DESCRIPTION OF THE TASK => Retype the items word for word, from the first line through the line that contains "(864, 115).".

TASK INPUT =>
—————

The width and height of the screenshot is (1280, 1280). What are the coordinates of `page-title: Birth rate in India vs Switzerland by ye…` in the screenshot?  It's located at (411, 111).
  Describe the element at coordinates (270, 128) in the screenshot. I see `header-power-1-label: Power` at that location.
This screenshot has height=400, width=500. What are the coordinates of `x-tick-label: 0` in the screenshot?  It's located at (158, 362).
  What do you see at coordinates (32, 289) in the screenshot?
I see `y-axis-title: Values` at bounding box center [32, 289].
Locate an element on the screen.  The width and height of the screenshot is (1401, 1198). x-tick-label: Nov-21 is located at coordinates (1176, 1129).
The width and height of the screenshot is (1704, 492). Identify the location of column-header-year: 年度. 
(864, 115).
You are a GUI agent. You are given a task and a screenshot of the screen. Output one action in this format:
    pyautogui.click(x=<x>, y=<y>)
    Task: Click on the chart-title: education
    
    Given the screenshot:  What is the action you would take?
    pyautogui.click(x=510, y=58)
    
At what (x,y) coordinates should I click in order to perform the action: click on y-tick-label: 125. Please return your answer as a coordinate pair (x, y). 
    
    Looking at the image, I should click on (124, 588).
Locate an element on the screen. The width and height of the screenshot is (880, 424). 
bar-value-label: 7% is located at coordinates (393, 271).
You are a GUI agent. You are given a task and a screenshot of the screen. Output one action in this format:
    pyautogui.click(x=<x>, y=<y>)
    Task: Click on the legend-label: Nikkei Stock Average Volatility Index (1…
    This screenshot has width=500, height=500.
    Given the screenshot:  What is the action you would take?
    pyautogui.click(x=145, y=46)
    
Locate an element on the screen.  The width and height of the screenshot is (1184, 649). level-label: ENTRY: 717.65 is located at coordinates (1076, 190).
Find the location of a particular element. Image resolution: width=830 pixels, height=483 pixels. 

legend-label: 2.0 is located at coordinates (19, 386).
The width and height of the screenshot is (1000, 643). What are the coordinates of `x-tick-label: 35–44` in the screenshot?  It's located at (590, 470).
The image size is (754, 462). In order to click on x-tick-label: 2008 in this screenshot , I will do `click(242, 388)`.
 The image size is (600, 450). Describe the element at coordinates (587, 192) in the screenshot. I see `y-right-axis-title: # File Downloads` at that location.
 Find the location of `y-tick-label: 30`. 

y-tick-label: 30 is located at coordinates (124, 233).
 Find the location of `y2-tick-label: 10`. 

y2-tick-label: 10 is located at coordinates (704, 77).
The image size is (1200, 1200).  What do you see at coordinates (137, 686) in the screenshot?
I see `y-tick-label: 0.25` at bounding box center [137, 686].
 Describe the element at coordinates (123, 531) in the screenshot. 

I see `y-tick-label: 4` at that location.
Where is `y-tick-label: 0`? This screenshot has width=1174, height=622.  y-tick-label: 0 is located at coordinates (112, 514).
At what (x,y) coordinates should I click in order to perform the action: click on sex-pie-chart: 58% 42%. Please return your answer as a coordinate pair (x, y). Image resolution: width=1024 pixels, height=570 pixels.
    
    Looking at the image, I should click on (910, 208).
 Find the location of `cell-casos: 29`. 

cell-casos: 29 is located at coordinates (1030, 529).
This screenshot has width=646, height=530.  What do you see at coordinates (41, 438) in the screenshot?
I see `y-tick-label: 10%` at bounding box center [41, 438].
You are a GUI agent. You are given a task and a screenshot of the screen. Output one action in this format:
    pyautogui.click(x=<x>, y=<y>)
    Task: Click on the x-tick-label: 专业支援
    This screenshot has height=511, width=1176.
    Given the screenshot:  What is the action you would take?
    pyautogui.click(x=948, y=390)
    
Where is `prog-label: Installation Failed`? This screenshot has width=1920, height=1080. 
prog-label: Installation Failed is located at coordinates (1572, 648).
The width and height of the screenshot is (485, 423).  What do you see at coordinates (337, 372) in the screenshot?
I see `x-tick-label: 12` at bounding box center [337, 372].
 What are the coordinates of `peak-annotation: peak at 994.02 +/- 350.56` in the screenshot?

—————

WRITTEN SOLUTION =>
The width and height of the screenshot is (1280, 1280). What are the coordinates of `page-title: Birth rate in India vs Switzerland by ye…` in the screenshot?  It's located at (411, 111).
  Describe the element at coordinates (270, 128) in the screenshot. I see `header-power-1-label: Power` at that location.
This screenshot has height=400, width=500. What are the coordinates of `x-tick-label: 0` in the screenshot?  It's located at (158, 362).
  What do you see at coordinates (32, 289) in the screenshot?
I see `y-axis-title: Values` at bounding box center [32, 289].
Locate an element on the screen.  The width and height of the screenshot is (1401, 1198). x-tick-label: Nov-21 is located at coordinates (1176, 1129).
The width and height of the screenshot is (1704, 492). Identify the location of column-header-year: 年度. 
(864, 115).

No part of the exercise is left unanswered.